Our beloved Lions are struggling, and as happens every time a team takes a dip, the search for the guilty parties begins in earnest. Inevitably, the blame lands on the desk of the head coach and his staff. In no other sport are coaches as prominent as they are in football – in a somewhat military like environment, they are the commanders who draw up the battle plans, and choose the platoon leaders and men who will carry them out. The emotional, physical nature of the game means that there is a great deal of myth making surrounding football coaches.
I will lay my biases on the table for all to see – I have been an amateur football coach for 19 seasons now. Before that, I played for 11 years at the youth, high school and junior levels. At the risk of sounding a rather predictable note in defending my fellow members of the coaching profession, I have one clear observation about the Lions’ current swoon – it’s not about the coaches.
Every season, I attend coaching clinics, and I have been privileged to be part of clinics with many current CFL, NFL and NCAA coaches. I have no particular relationship with any of the Lions’ current coaches, but do know their backgrounds. Wally Buono’s record speaks for itself, and requires no further elaboration. You don’t stand on the edge of becoming the league’s winning head coach of all time without knowing what you are doing. The assistant coaches, however, who are also under attack, are also incredibly talented football minds. It was only a few short months ago that Mike Benevides was the flavour of the week amongst the CFL coaching fraternity. He was on the short list for the Argos head coaching job, and is widely considered to be Wally’s heir in BC. Mike Benevides has spent his entire adult life in the coaching world. This is his life – he works ridiculous hours, in season and off season, studying film, reading books, going to clinics, and turning himself inside and out trying to find an edge and become a better coach. Is someone seriously trying to suggest that Mike Benevides doesn’t know the game, or has forgotten how to coach?
Ditto for Jacques Chapdelaine. Jacques has either been a player or a coach his entire life. He is an intense student of the game, and has forgotten more about putting together a passing attack than I will ever know. His cool, somewhat detached demeanor makes him a target for fan ire, especially when the offense appears to be “too conservative”. (I should say at this stage that being an offensive coordinator is the most thankless job in football. Fans and media second guess you all day, and head coaches routinely throw you under the bus in order to buy themselves another season.) There wasn’t one fan in that building Friday night who could hold a candle to Jacques Chapdelaine in terms of his knowledge of the game of football, or the CFL in general.

» STUDY MATERIAL
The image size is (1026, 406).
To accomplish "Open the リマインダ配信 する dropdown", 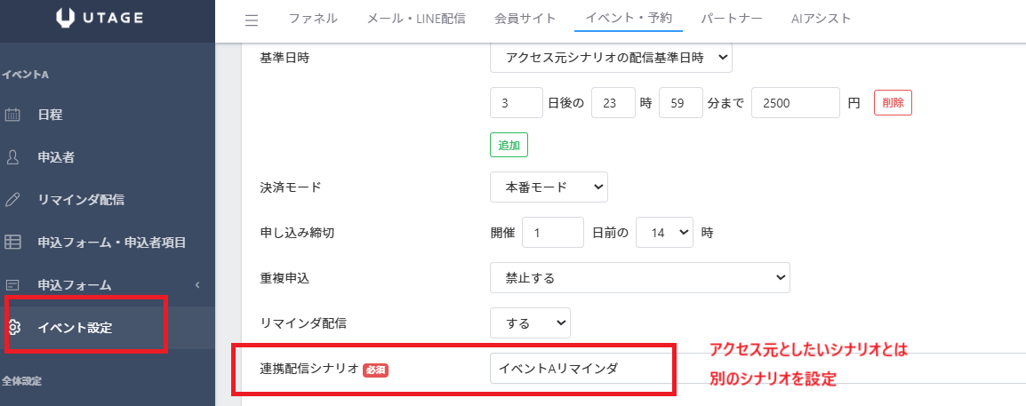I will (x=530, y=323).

==

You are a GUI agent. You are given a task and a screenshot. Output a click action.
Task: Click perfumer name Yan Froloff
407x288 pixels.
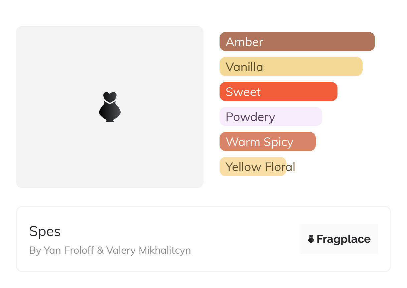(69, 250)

--

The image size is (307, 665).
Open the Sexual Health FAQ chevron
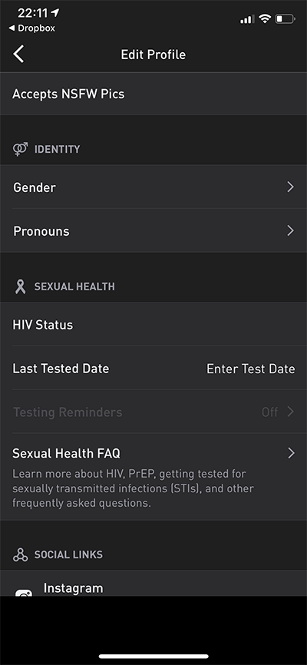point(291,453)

» ASSIGNMENT
Extend the text block defending the Lions' coaches, beginning right after its last sentence.

» WRITTEN ANSWER
I have been to coaching clinics at two NCAA schools, Washington and Syracuse, put on by coaching staffs who, a year or so later, all got the axe for the crime of not winning enough. In both instances, I was blown away at how incredibly knowledgeable and professional all the coaches were. Again, as is the case with Lions coaches, these men were dedicated professionals who had sacrified everything, including their families, for the game of football.
No, this is about personnel. At both Washington and Syracuse, it was a failure to recruit enough talent that ultimately did in both coaching staffs. If you don’t have the horses to compete, it really doesn’t matter who the coach might be. You are out-manned, and at the college or pro level the odds of you being able to coach your way out of a significant personnel shortage are slim and none. The same thing has happened to the Lions. The club suffered too many key free agent departures in the off-season, and was unable to replace them with the kind of skill they needed to bridge the gap. Toss in a rash of injuries at quarterback, and the fact that the offense’s go-to guy is about to turn 34, and you have what you have — a team that is facing a rebuilding job. If you want to be angry at Wally Buono the GM, feel free, although every team has to go through a rebuilding process eventually, and one could argue that the Lions had gone as far as they could go with the core that took them through the last five seasons. Do not, however, be angry at Wally Buono the coach — he is still the same coach he has been for years, and his staff is full of smart, hardworking professionals who are swimming just as fast as they can. The process of bringing in the right players for them to coach, however, will be a slow and painful one for fans of the orange and black.